The Atlas of the DC Universe
- Author: Paul Kupperberg
- Illustrator: Paris Cullins, John Stracuzzi, Chris Ferguson
- Language: English
- Genre: Superhero fiction, Atlas
- Publisher: Mayfair Games
- Publication date: 1990
- Publication place: United States
- Media type: Paperback
- ISBN: 978-0-923763-19-0

= The Atlas of the DC Universe =

The Atlas of the DC Universe by Paul Kupperberg was published in 1990 by Mayfair Games as a supplement to its DC Heroes role-playing game. It includes maps and information about locations in the DC Universe; for example, it places Metropolis in Delaware and Gotham City in New Jersey.

==Content==
The Atlas of the DC Universe was designed to serve both as a gaming material for the DC Heroes role-playing game, published by Mayfair, and a standalone "in-universe" reference book for the fans of DC Comics. Many of the cities, such as Metropolis and Star City, were given exact locations on maps provided within the book.

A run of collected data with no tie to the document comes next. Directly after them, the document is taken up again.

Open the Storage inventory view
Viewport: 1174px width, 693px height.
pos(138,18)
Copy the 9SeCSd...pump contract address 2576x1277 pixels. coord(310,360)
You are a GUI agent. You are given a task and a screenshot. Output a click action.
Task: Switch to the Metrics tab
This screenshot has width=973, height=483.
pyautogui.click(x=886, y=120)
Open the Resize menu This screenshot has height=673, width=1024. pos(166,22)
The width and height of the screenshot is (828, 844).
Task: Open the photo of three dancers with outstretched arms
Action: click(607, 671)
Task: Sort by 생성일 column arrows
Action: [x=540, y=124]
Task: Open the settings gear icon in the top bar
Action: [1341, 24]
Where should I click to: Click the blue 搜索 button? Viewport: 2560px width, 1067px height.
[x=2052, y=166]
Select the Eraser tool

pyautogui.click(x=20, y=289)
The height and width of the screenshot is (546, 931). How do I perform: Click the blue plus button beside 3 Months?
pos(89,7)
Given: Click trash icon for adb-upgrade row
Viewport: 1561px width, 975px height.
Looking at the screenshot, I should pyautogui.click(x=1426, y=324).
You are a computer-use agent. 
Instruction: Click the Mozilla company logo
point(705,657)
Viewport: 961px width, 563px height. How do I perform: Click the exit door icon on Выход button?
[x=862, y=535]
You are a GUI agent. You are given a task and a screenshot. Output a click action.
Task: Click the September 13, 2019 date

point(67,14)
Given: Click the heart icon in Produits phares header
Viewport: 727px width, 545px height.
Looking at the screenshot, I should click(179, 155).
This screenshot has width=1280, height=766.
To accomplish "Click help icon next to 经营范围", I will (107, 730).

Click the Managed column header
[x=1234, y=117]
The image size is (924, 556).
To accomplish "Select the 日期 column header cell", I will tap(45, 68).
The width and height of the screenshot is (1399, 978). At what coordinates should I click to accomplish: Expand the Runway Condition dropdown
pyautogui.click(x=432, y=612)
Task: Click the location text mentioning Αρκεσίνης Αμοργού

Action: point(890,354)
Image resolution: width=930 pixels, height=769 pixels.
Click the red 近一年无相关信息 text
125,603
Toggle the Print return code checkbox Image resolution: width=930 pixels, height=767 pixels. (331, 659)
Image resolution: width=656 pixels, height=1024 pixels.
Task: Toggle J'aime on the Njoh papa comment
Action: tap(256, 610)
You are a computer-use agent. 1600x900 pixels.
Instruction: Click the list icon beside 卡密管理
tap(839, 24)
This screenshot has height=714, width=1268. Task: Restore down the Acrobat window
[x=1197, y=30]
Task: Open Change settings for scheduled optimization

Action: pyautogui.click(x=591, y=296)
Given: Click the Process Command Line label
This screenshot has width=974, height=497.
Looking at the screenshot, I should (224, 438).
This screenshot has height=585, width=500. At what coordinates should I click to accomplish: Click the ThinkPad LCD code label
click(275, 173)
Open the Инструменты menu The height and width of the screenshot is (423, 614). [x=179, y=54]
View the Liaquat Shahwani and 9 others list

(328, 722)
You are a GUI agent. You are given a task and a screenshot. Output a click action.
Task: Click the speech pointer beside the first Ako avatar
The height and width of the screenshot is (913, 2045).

Maps of the galaxy, and other important planets within the DC universe are also included.

==Reception==
Gene Alloway reviewed The Atlas of the DC Universe in White Wolf #31 (May/June, 1992), rating it a 3 out of 5 and stated that "The Atlas is a good product, despite some areas that might need some added information. The layout is straightforward, clear, and not flashy, but sufficient. I recommend this one highly for the one-stop shopping for geography it offers alone."